Render every line of text in the material as a JSON list of strings, one string per line, skipping blank lines. Omit the pictures.

RECORDS TO PROCESS:
☆ ☆ ☆ ☆ ☆

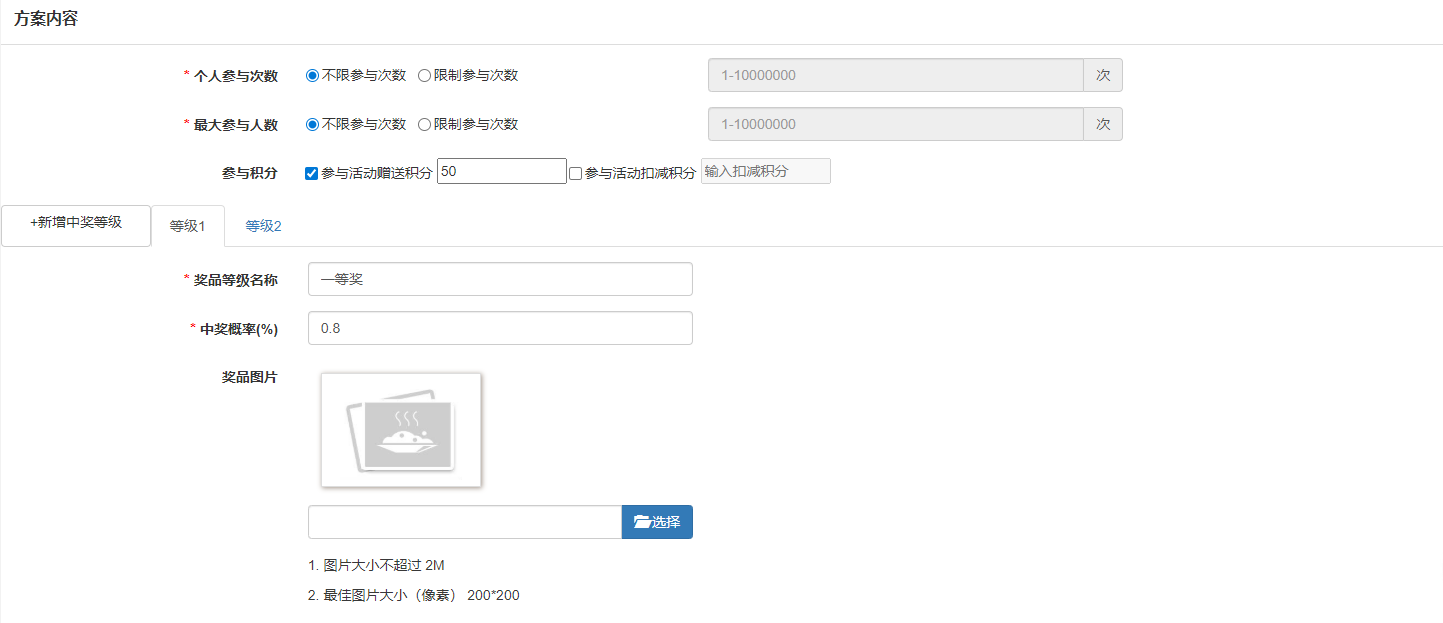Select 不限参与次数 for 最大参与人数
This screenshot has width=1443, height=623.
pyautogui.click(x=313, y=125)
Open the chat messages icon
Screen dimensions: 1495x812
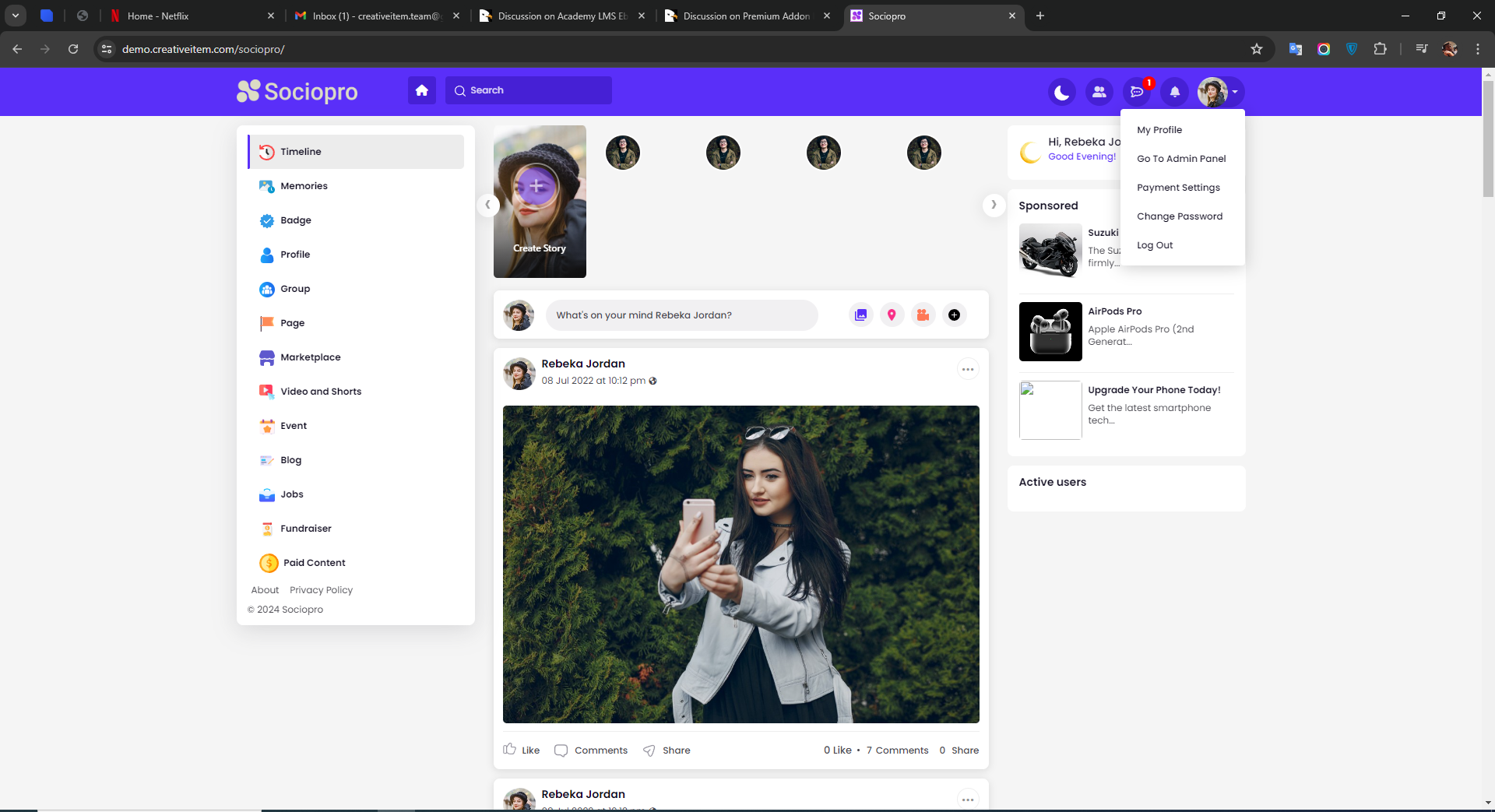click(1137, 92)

☆ ☆ ☆ ☆ ☆

OUTPUT OF THE EXERCISE:
[
  "Select 不限参与次数 for 最大参与人数",
  "This screenshot has width=1443, height=623.",
  "pyautogui.click(x=313, y=125)",
  "Open the chat messages icon",
  "Screen dimensions: 1495x812",
  "click(1137, 92)"
]